Why will coronavirus hit the UK economy hardest?
Analysis: The nature of our economy and our approach to tackling the virus both play a part, writes Ben Chapman


£3,833.
That is the estimated cost per person in the UK of the coronavirus pandemic this year in terms of lost output, according to the Organisation for Economic Cooperation and Development (OECD).
Collectively, it amounts to or about £253bn – or 11.5 per cent of all the goods and services the UK produces in a year.
While all countries have been hit hard by coronavirus, the UK economy is being battered more than any other.
If this forecast turns out to be accurate and the pandemic continues to play out along the trajectory it is currently travelling, the UK will have the worst death toll in the developed world and the most badly affected economy.
It must be emphasised that making any economic prediction right now is a risky business.
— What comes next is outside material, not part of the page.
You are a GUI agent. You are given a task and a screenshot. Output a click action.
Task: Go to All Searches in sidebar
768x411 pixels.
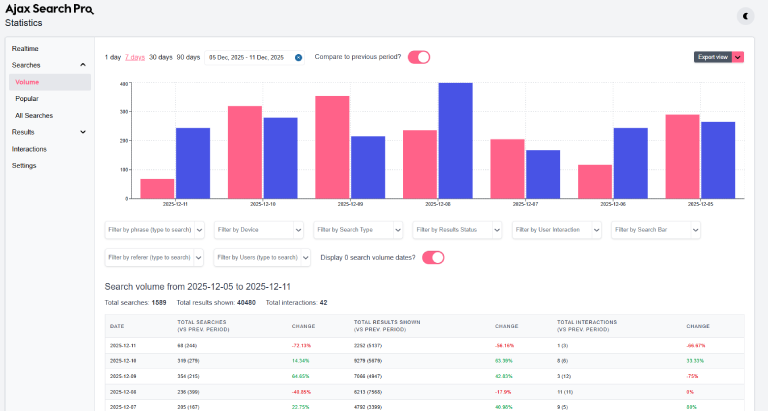pos(34,115)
But why is the UK potentially facing such a catastrophic outcome?
The structure of our economy, which is dominated by the services sector, does not help. Some 80 per cent of economic activity is services in this country, more than most other nations.
This covers a huge range of industries from financial services like accountancy to pubs and hairdressers.
While a lot of professional services can carry on remotely it is the nature of many service industries that they require human contact, which has obviously been severely restricted for almost three months.
Sectors like tourism and hospitality, which have been among the most severely affected by the lockdown, are important to the UK economy. Other nations expected to take the biggest economic hit from Covid-19, like France, Spain and Italy, also have big hospitality and tourism sectors.
But, in his speech after unveiling the research, the OECD's secretary general Angel Gurria, also drew a link between the severity of the pandemic and the size of the economic impact.
While no direct correlation can be drawn, it is striking that the two countries that will be least badly hurt, according to the OECD, are China and South Korea. Both of these countries manufacture a lot of goods and are less dependent on the services sector, but they also got the virus under control early, reducing case numbers to almost zero, with systems in place to track and trace any new flare-ups.
The contrast with the UK is, unfortunately, stark. We have one of the highest death tolls per capita in the world and our track and trace system is not due to be at full capacity until September. Professor Neil Ferguson, a former member of the government’s scientific advisory group, said this week that locking down a week earlier would have halved the UK death toll.
It is also becoming increasingly clear that it might have greatly lessened the impact on the economy, businesses and jobs.
And now, the UK is opening up swathes of the economy, apparently because ministers believe that it will protect jobs. As the OECD’s figures show, this risks having the opposite effect, and a second peak will kill more people and have a devastating impact on livelihoods.
The UK’s companions at the bottom of the economic performance league table, France, Spain and Italy, have had some of the highest death tolls. However, they have all reduced case numbers far below the 17,000 daily infections estimated by Public Health England. So the risk of a second peak and the further hit to GDP that the OECD forecasts is much greater here.
For Simon Wren-Lewis, an economist at Oxford University, the problem is one of ideology at the heart of government which demonises state interference with the economy.
He tells The Independent: “A lockdown is a very extreme form of state interference. This leads them to associate the recession with the lockdown, rather than the pandemic.”
We may have to wait a long time to find out the government’s reasoning behind waiting to implement the lockdown and now easing it, contrary to the advice of many epidemiologists. But what seems clear is that ministers see a trade-off between the economy and tackling the public health emergency.
The OECD’s projections, and the words of its secretary general Angel Gurria, point to the opposite conclusion: That the economic catastrophe and the health impacts of the virus are deeply intertwined. You cannot tackle the former without first suppressing the latter.
We will find out very soon which of these approaches is right.